In Arkansas, if you are suspected of operating a vehicle under the influence of alcohol, you are deemed to have given your consent to be subject to a chemical test. This means that even though you did not directly give permission to provide a specimen for analysis, the law assumes you did because you drove on Arkansas' roads with alcohol in your system. However, if you do not submit to a test, you will not be giving the State chemical test evidence of your level of intoxication, which may be helpful in defending your DWI.
After lawfully arresting you, a law enforcement officer can request for you to provide a sample of your breath, saliva, or urine to determine your blood alcohol concentration. Technically, you can refuse to participate in the chemical test, but doing so could have consequences on your driving privileges. We will discuss what can happen if you do not provide a sample for testing.
(Note that if the officer wants to subject you to a blood test, they must first obtain a warrant from a judge, and generally, a sample can be taken even if you refuse.)
Immediate Driver's License Seizure
Arkansas law (A.R.S. 5-65-402) provides that an arresting officer can immediately take your driver's license for refusing to participate in a DWI chemical test. For such action to be justified, the officer must have arrested you based on reasonable suspicion that you were under the influence while driving.
After the officer takes your driver's license, they must issue a temporary driving permit. This can only be done if your current driver's license is not expired or invalid. The permit allows you to drive for up to 30 days.
Requesting a Hearing
If the officer takes your driver's license because you refused a chemical test, an administrative process begins. The Office of Driver Services oversees this stage.
The administrative process is not your criminal case. It is not concerned with whether you are guilty or innocent of DWI. Instead, it focuses on whether you refused the chemical test and should be sanctioned for doing so.
You have 7 days to request a hearing with the Office of Driver Services to challenge the suspension of your driver's license. If you win, your driving privileges may be restored. However, if the Office does not decide in your favor, you will be subject to a driver's license suspension.
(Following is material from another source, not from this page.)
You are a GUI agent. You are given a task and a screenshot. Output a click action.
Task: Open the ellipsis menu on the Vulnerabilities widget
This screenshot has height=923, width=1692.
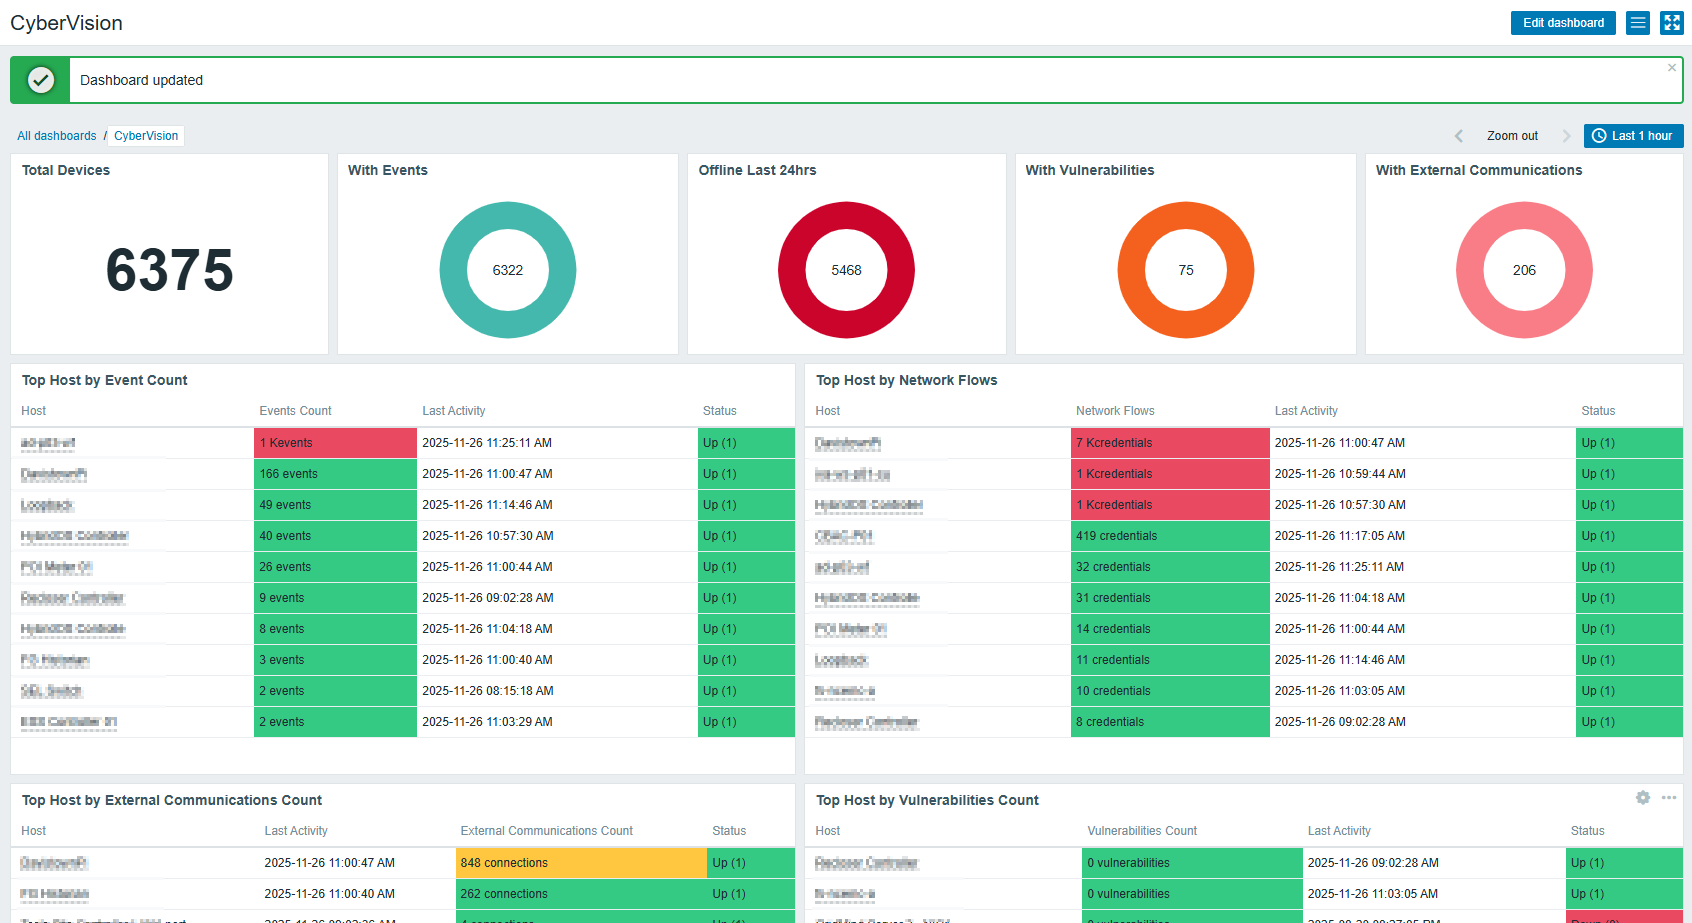(x=1669, y=798)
Penalties for Refusing to Submit to a Chemical Test
The penalties you could face for not providing a breath, saliva, or urine sample depend on whether you have any previous violations.
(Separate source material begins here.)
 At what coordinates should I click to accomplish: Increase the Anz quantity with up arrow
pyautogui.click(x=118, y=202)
The sanctions that may be imposed are as follows:
- First offense: 180-day suspension
- Second offense within 5 years of the first: 2-year suspension. Subsequent offenses may have increased penalties.
Before you can reinstate your driving privileges, you must satisfy certain conditions such as completing a drug and alcohol treatment program or installing an ignition interlock device on your vehicle.
If you did not have a valid driver's license at the time of your refusal, the Office of Driver Services will deny your application for a license or permit. For a first offense, the denial period is 6 months. For a second or subsequent offense, it's 1 year.
If you have been charged with a DWI or accused of a chemical test refusal, our Northwest Arkansas lawyers at Norwood & Norwood, P.A. are ready to help you through the criminal and administrative processes. Contact us at (479) 235-4600 today.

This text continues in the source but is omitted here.